◆ **LESETEXT**
******************************

Und es gibt keine Möglichkeit die Ereignisbehandlung so hinzubiegen, dass er zwischendurch mal nach anderen Tasten fragt, wenn eine Taste gedrückt wird? Oder eine Alternative zu den Events?


----------



## lin (16. Jan 2006)

Reicht doch völlig, wenn sich die Taste meldet, wenn sie gedrückt wird und wenn sie losgelassen wird.
In der Zeit in der zwar ein KeyPressed-Event gekommen ist, aber noch kein Released darfst du auch ohne dass die Taste ständig schreit ("ich werd gedrückt; ich werd gedrückt") annehmen, dass sie gedrückt wird  .


----------



## Gast (12. Jun 2006)

Hab das selbe Problem, hat hier jemand nun schon eine Lösung für, mit der letzten antwort, kann ich leider nichts anfangen

Danke.


----------



## Wildcard (12. Jun 2006)

Wie lin schon gesagt hat musst du dir merken welche Taste gedrückt wurde.
Die keyTyped() Methode ist für Spiele völlig nutzlos. Nur keyPressed und keyReleased sind hier interesant.


----------



## Gast (12. Jun 2006)

ich benutze keyPressed nur nicht Keyreleased...

Wenn dann quasi der andere drückt setzt er den anderen außer kraft.
Ich soll also boolsche Werte speichern wenn pressed und zurücksetzen wenn released, aber passiert da nicht das selbe?
Könntet ihr da genauer werden?

Danke....


----------



## Wildcard (12. Jun 2006)

Du erhälst ein keyPressed wenn die Taste gedrückt wird. Jetzt weißt du der Spieler will in die und die Richtung.
Du merkst dir also das die Taste gedrückt wurde und reagierst entsprechend. Das tust du solange bis du ein keyReleased erhälst. Damit ist klar das die Taste nun nichtmehr gedrückt ist.


----------



## derDachs (12. Jun 2006)

Recht herzlichen Dank!


----------

******************************

◆ **GEZEIGTES MATERIAL**
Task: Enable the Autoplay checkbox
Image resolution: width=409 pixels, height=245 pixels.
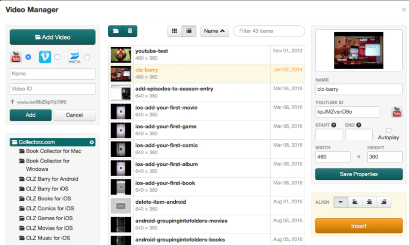Action: click(x=389, y=130)
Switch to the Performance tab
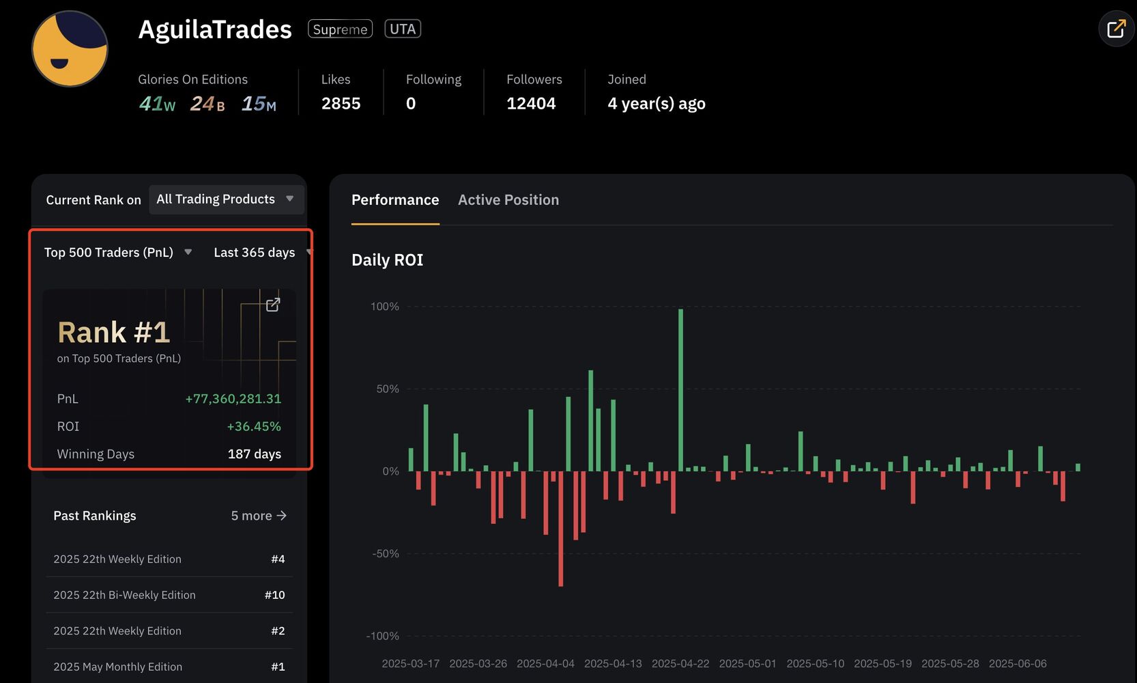1137x683 pixels. coord(395,200)
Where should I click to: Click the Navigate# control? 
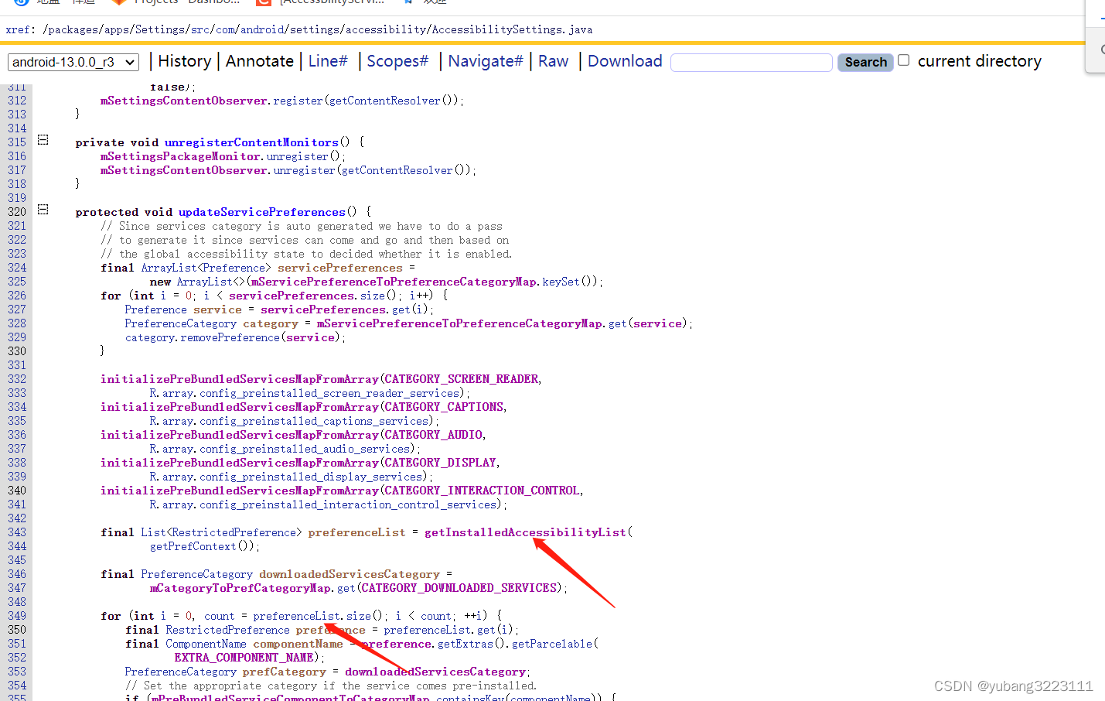click(x=485, y=60)
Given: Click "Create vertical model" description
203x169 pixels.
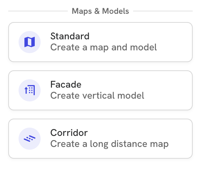Looking at the screenshot, I should [x=97, y=96].
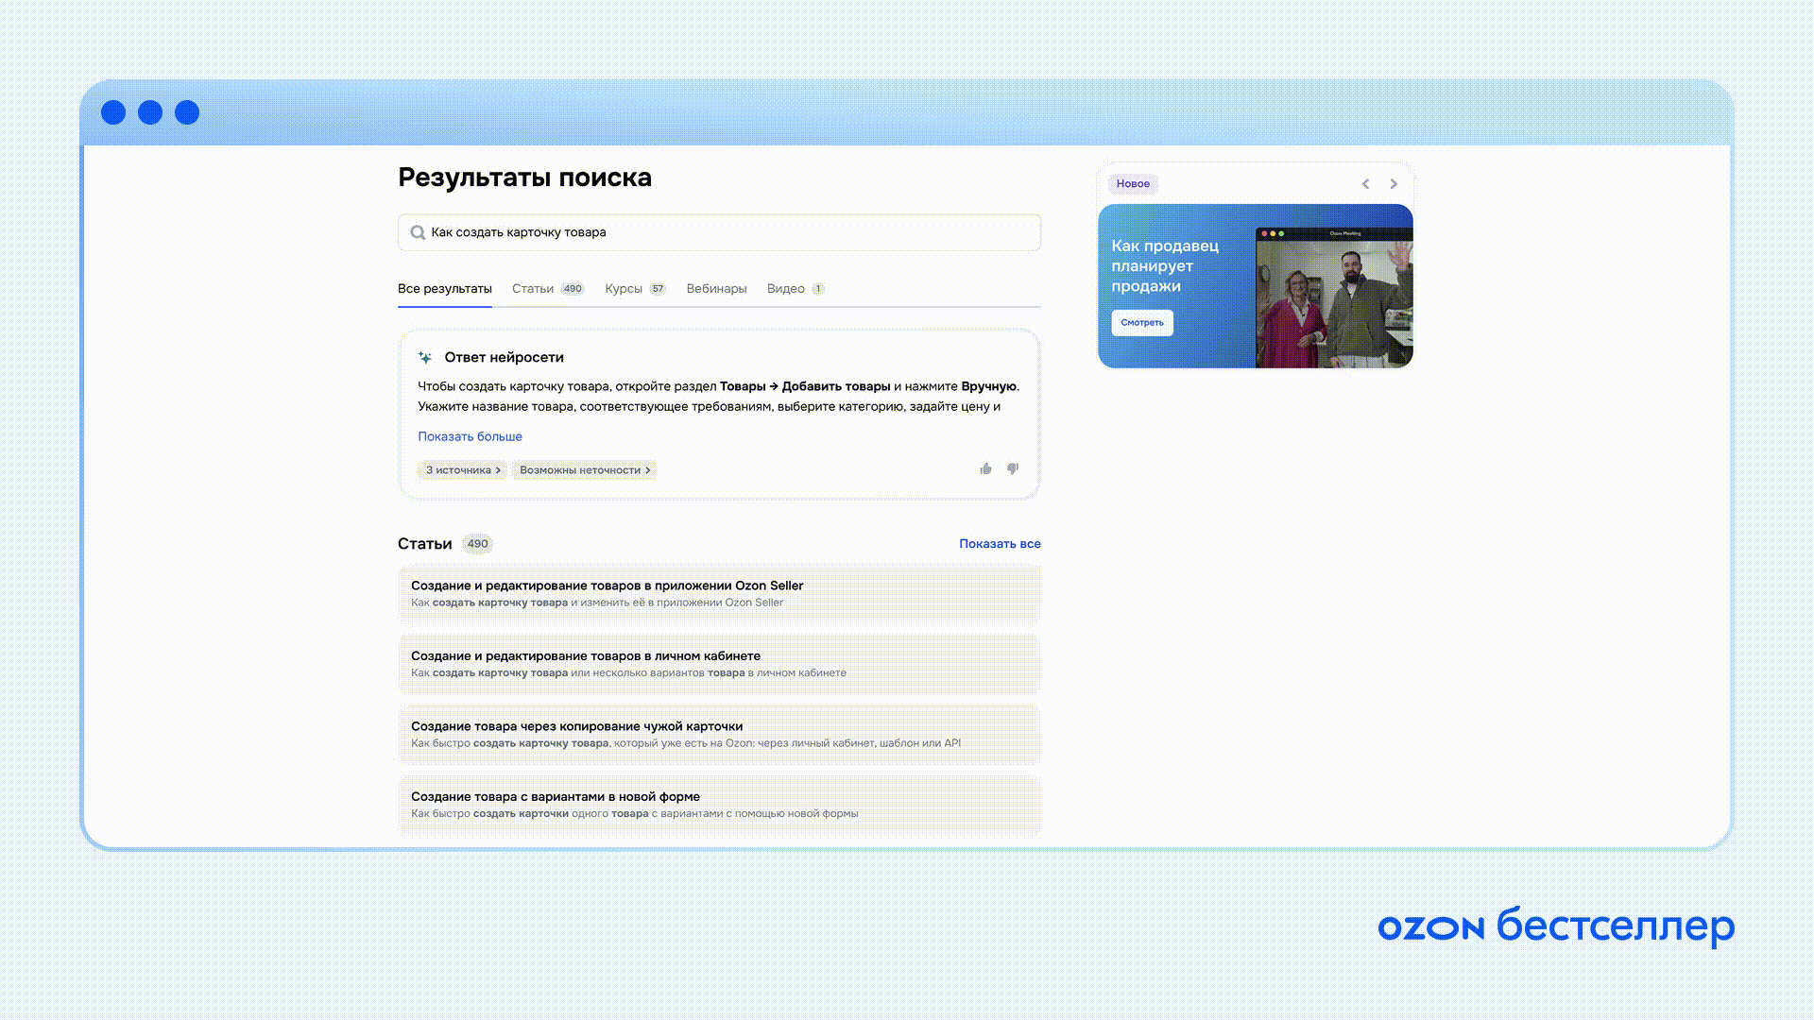The height and width of the screenshot is (1020, 1814).
Task: Click the first blue window dot
Action: tap(113, 112)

******************************

◆ **AUFGABEN**
a) Welche Methode bezeichnet Wildcard im Lesetext als für Spiele völlig nutzlos?
b) Schreiben Sie aus der Auflistung die Zeilen von der Zeile mit „Where should I“ bis einschließlich der letzten Zeile der Auflistung genau ab. Lassen Sie die Bilder dabei weg.
Der Lesetext und die Auflistung haben inhaltlich nichts miteinander zu tun.

◆ **ANTWORTEN JE AUFGABE**
a) Die Methode keyTyped().

b)
Where should I click to: Click the Navigate# control? 
click(x=485, y=60)
Given: Click "Create vertical model" description
203x169 pixels.
Looking at the screenshot, I should [x=97, y=96].
The height and width of the screenshot is (1020, 1814).
Task: Click the first blue window dot
Action: tap(113, 112)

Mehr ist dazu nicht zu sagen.